◆ DESCRIPTION OF THE TASK: Pictures are to be left out, and only the lines from the one containing "Image resolution: width=868" through the last line of the data are to be returned exactly.

◆ ◆ ◆ ◆ ◆ ◆ ◆

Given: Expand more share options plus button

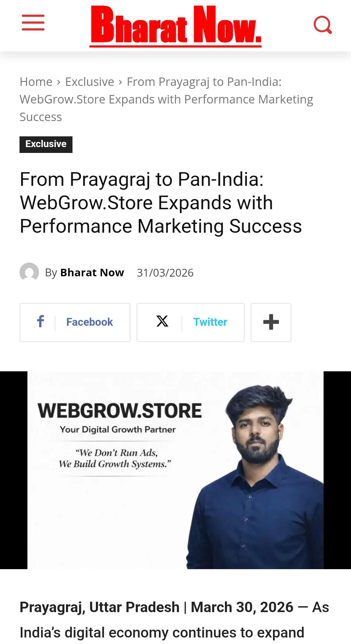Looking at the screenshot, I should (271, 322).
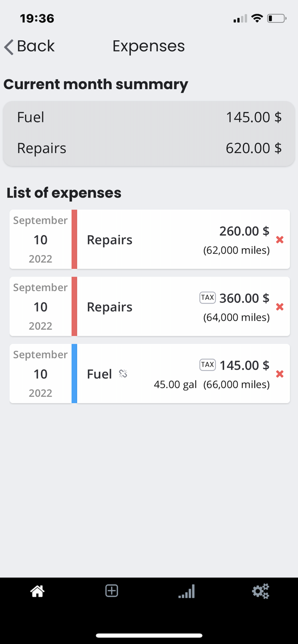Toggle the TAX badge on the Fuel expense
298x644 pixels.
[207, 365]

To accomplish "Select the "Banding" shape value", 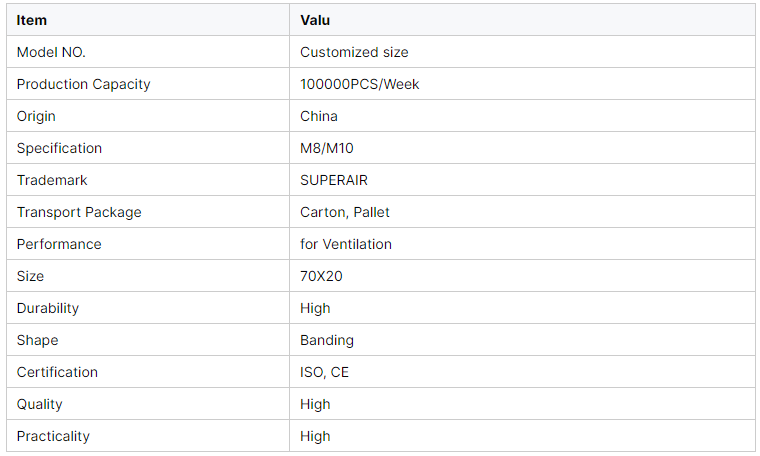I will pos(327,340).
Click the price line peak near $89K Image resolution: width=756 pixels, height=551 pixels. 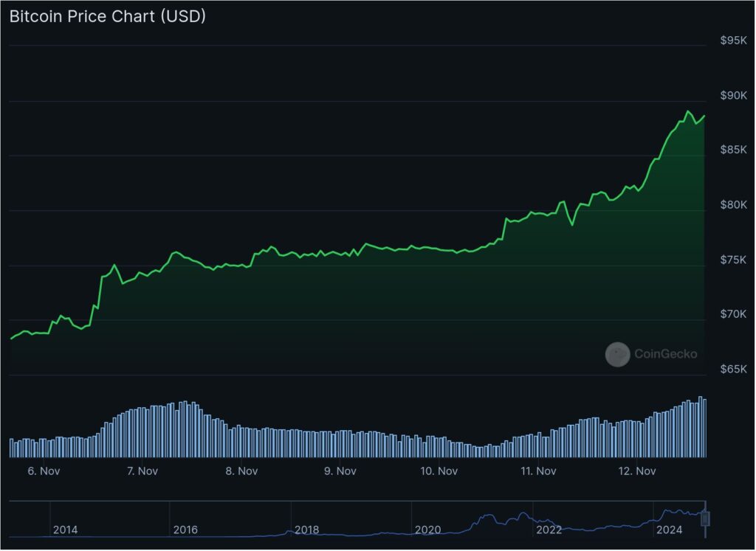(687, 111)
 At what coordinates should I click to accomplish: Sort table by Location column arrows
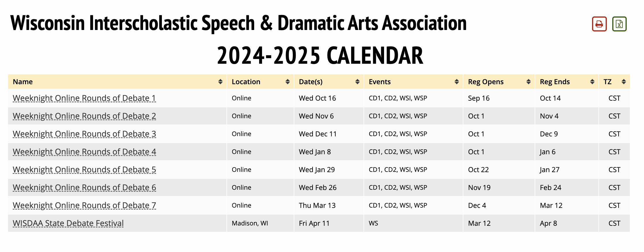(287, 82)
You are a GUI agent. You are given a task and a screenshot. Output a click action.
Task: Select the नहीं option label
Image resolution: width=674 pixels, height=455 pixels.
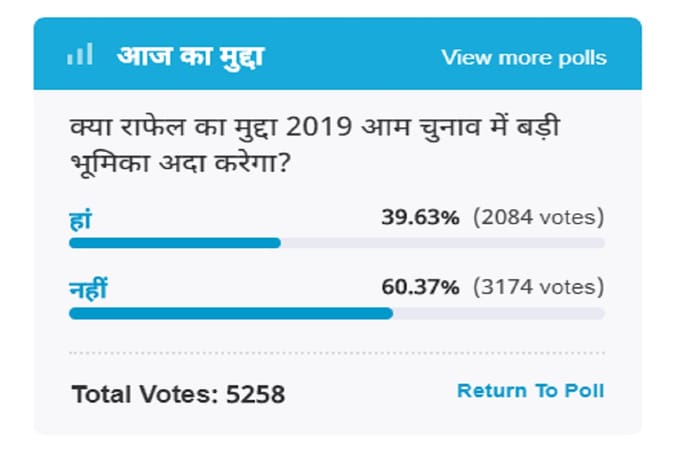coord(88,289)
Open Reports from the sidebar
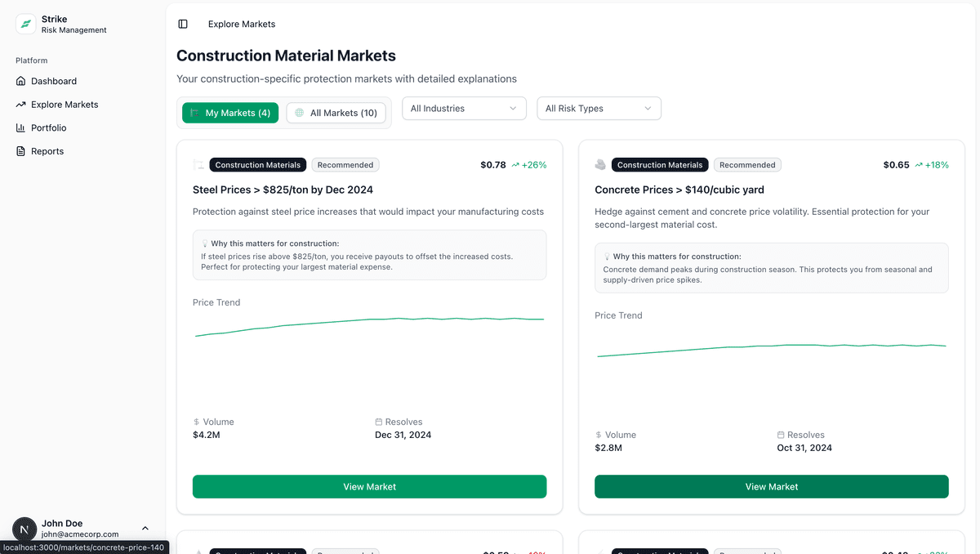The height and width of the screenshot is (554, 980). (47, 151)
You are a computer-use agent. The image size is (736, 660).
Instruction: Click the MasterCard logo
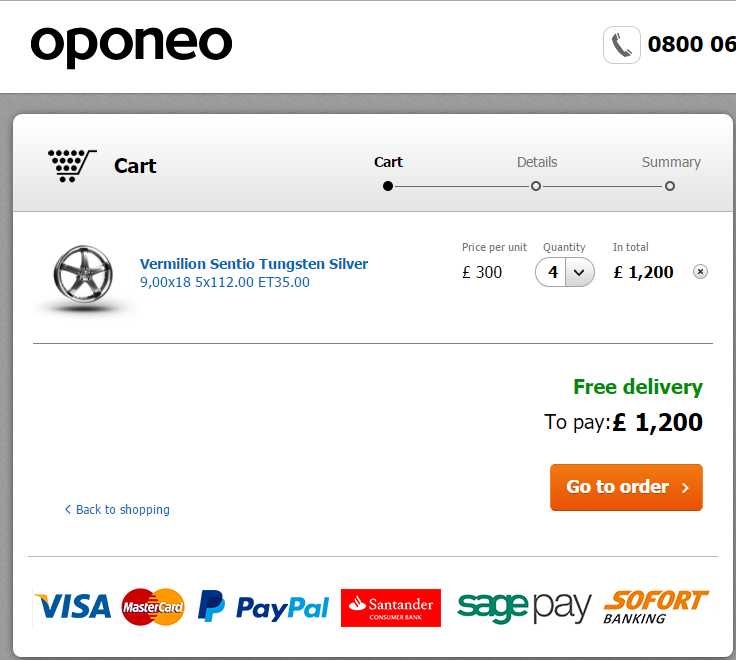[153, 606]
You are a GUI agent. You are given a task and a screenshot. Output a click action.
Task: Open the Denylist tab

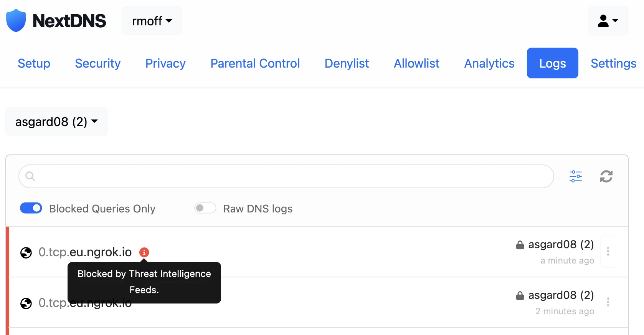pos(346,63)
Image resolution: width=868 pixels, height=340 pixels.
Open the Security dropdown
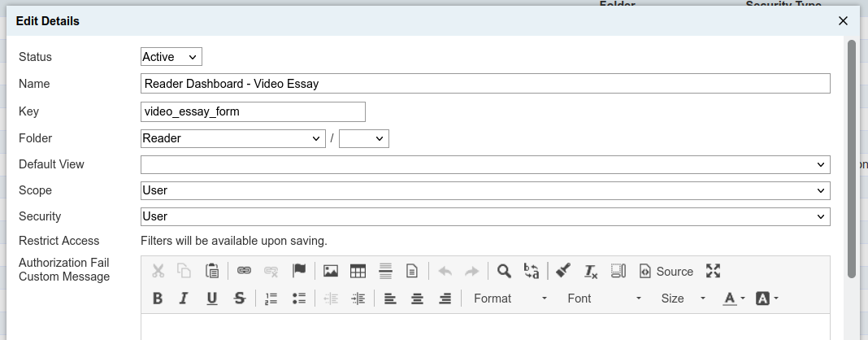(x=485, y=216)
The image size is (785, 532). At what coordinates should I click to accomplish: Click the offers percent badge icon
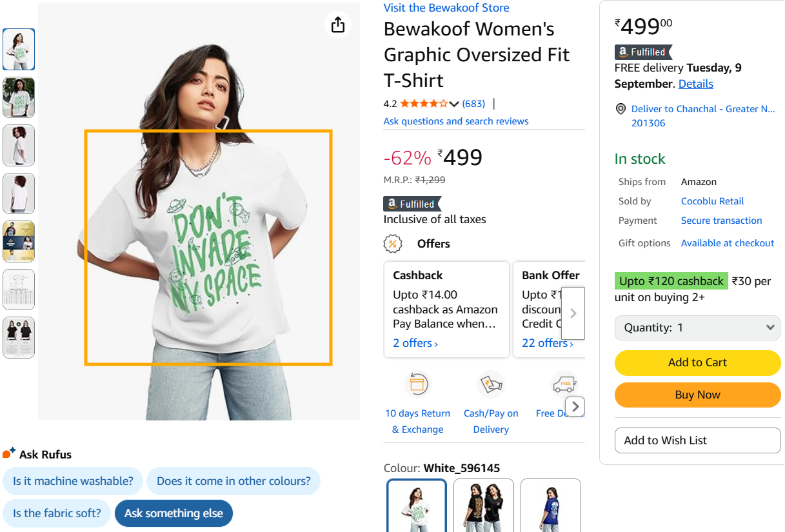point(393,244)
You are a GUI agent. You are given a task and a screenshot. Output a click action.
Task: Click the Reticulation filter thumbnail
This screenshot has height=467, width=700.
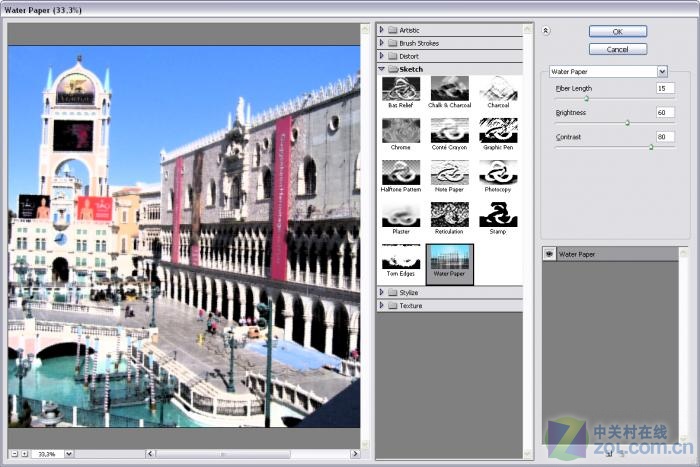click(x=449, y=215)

◆ ◆ ◆ ◆ ◆ ◆ ◆

◆ REPLY:
Image resolution: width=868 pixels, height=340 pixels.
Open the Security dropdown
(x=485, y=216)
The image size is (785, 532). At what coordinates should I click to accomplish: Click the offers percent badge icon
point(393,244)
You are a GUI agent. You are given a task and a screenshot. Output a click action.
Task: Click the Reticulation filter thumbnail
This screenshot has height=467, width=700.
click(x=449, y=215)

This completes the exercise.